Department of Cell Biology and Histology, Academic Medical Center, Amsterdam 1105AZ, The Netherlands.
J Biol Chem. 2013 Jun 14;288(24):17225-37. doi: 10.1074/jbc.M112.421685. Epub 2013 Apr 23.
Fragments of proteins containing an expanded polyglutamine (polyQ) tract are thought to initiate aggregation and toxicity in at least nine neurodegenerative diseases, including Huntington's disease. Because proteasomes appear unable to digest the polyQ tract, which can initiate intracellular protein aggregation, preventing polyQ peptide aggregation by chaperones should greatly improve polyQ clearance and prevent aggregate formation. Here we expressed polyQ peptides in cells and show that their intracellular aggregation is prevented by DNAJB6 and DNAJB8, members of the DNAJ (Hsp40) chaperone family. In contrast, HSPA/Hsp70 and DNAJB1, also members of the DNAJ chaperone family, did not prevent peptide-initiated aggregation. Intriguingly, DNAJB6 and DNAJB8 also affected the soluble levels of polyQ peptides, indicating that DNAJB6 and DNAJB8 inhibit polyQ peptide aggregation directly.
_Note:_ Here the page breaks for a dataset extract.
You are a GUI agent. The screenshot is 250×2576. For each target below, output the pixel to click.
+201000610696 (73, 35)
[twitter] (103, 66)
Together with recent data showing that purified DNAJB6 can suppress fibrillation of polyQ peptides far more efficiently than polyQ expanded protein fragments in vitro, we conclude that the mechanism of DNAJB6 and DNAJB8 is suppression of polyQ protein aggregation by directly binding the polyQ tract.
含有扩展多聚谷氨酰胺(polyQ)片段的蛋白质片段被认为至少在包括亨廷顿病在内的九种神经退行性疾病中引发聚集和毒性。由于蛋白酶体似乎无法消化多聚 Q 片段,而该片段可以引发细胞内蛋白质聚集,因此通过伴侣蛋白来防止 polyQ 肽聚集应该可以大大提高 polyQ 的清除率并防止聚集体形成。在这里,我们在细胞中表达了 polyQ 肽,并表明它们的细胞内聚集被 DNAJB6 和 DNAJB8 阻止,后者是 DNAJ(Hsp40)伴侣蛋白家族的成员。相比之下,HSPA/Hsp70 和 DNAJB1 也是 DNAJ 伴侣蛋白家族的成员,它们不能防止肽引发的聚集。有趣的是,DNAJB6 和 DNAJB8 还影响 polyQ 肽的可溶性水平,这表明 DNAJB6 和 DNAJB8 直接抑制 polyQ 肽的聚集。结合最近的数据表明,纯化的 DNAJB6 可以在体外比多聚 Q 扩展蛋白片段更有效地抑制 polyQ 肽的纤丝化,我们得出结论,DNAJB6 和 DNAJB8 的机制是通过直接结合 polyQ 片段来抑制 polyQ 蛋白聚集。